「建築史的モンダイ」

 「建築史的モンダイ」(藤森照信 ちくま新書739)読了。これまで日本の近代建築研究一筋であった藤森センセイが、その研究対象をワールド・ワイドに広げつつあることが、本書を読んでよくわかりました。建築の条件を「美しいこと」「視覚的な秩序があること」とした上で、人類は美を感じる能力を、いつ建築という人工物にふり向けるようになったのか? 荘厳さを強調するために宗教建築は縦長の形態をとることが多いのに、なぜ日本・中国・朝鮮・ベトナムの宗教建築ばかりが横長になったのか? 器と中身の両方が文明史の有為転変をのりこえて現在まで持続しているキリスト教、その教会建築の変遷は? 明治時代、どうして日本人は、伝統の和館の脇に新来の洋館を平気で並べるという世界的には異例な行いを平然と敢行したのか? 他にも日本建築における屋根、居間、城、茶室に関するモンダイ、はたまたガラス、煉瓦、鉄筋コンクリート、打放しといった発明と工夫に関するモンダイに、「当たって砕けろ」とばかりに取り組んでいく姿勢には小気味よさを感じます。虚心坦懐に建築を見て、ふと浮かんだ疑問を大事に暖め、綿密な調査をしながら大胆な仮説を打ち出していく。藤森氏のエネルギッシュな好奇心は衰えを見せません。一つのテーマについて十ページ足らずで叙述されているので通勤途中などで気楽に読めるの魅力ですね。またユーモラスな調子で包み込みながらも、眼から鱗を削ぎ落とすような鋭い指摘をされる藤森節も絶好調です。例えば、茶室建築に関する章で、茶についてこう述べられています。
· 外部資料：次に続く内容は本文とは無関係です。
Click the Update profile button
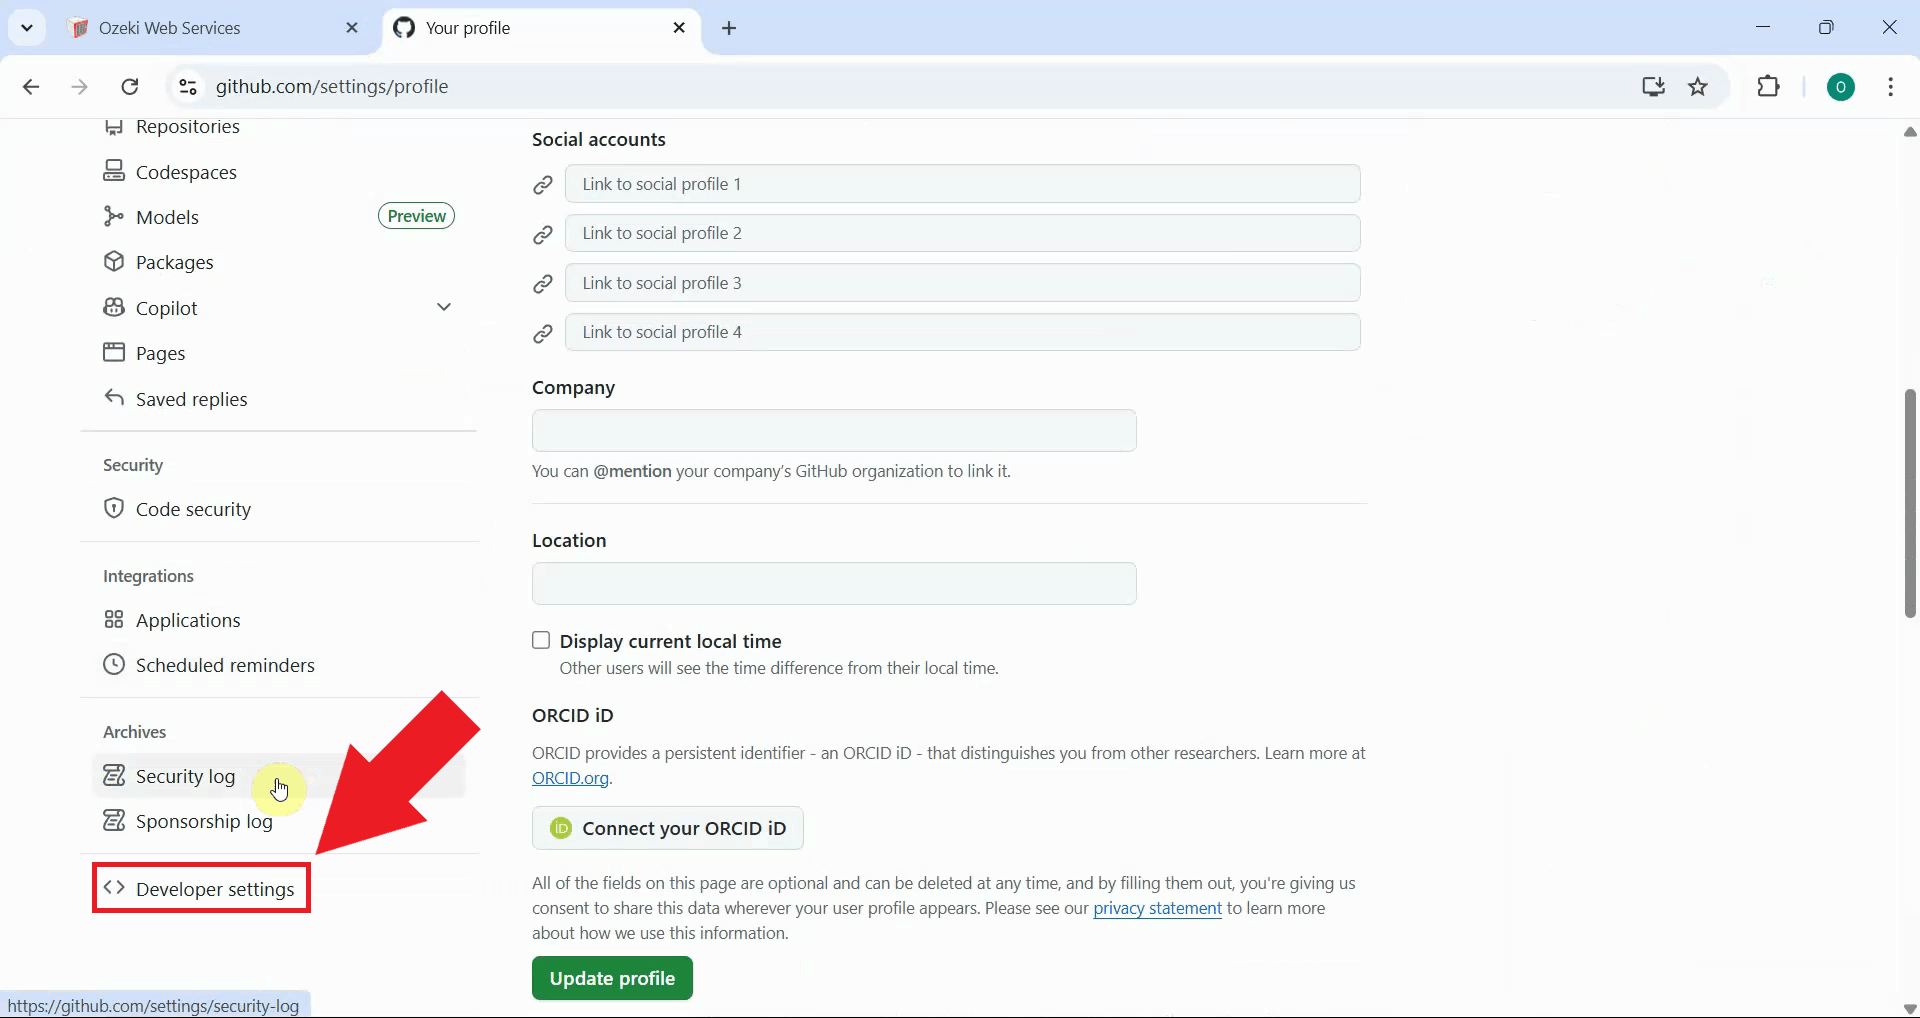Viewport: 1920px width, 1018px height. click(x=611, y=978)
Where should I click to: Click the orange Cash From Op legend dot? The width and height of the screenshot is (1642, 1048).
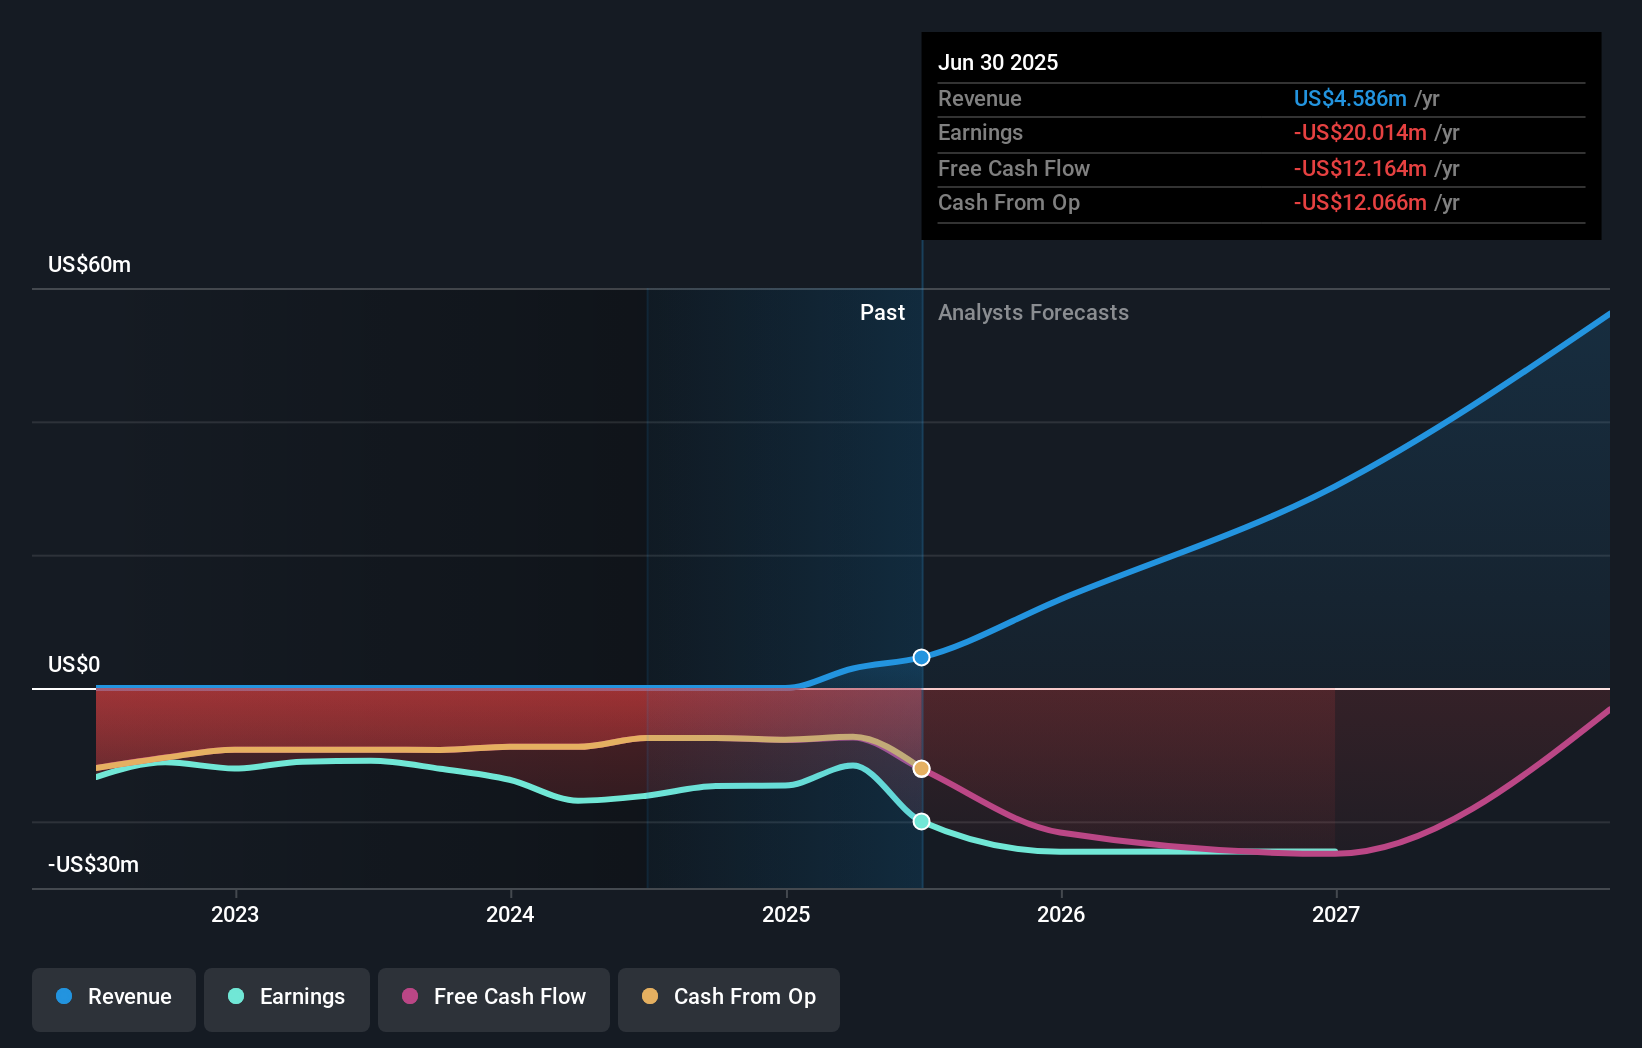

 当時の人々が日頃用いていた薬の弱さと、料理における香辛料の乏しさと、空中の刺激物質の皆無を考えると、彼らの赤子のようなナイーブな肉体と脳神経細胞にとって、覚醒剤そのものであったにちがいない。喫(や)るとえらくハイになることができた。現在なら、政府は禁止する。(p.154)
 建築の奥深さに楽しく触れることができる好著、お薦めです。旅に出るといろいろな建築に出会えますが、じろじろとよく見て、どんなに小さな疑問でも大事にせにゃ、とあらめて思います。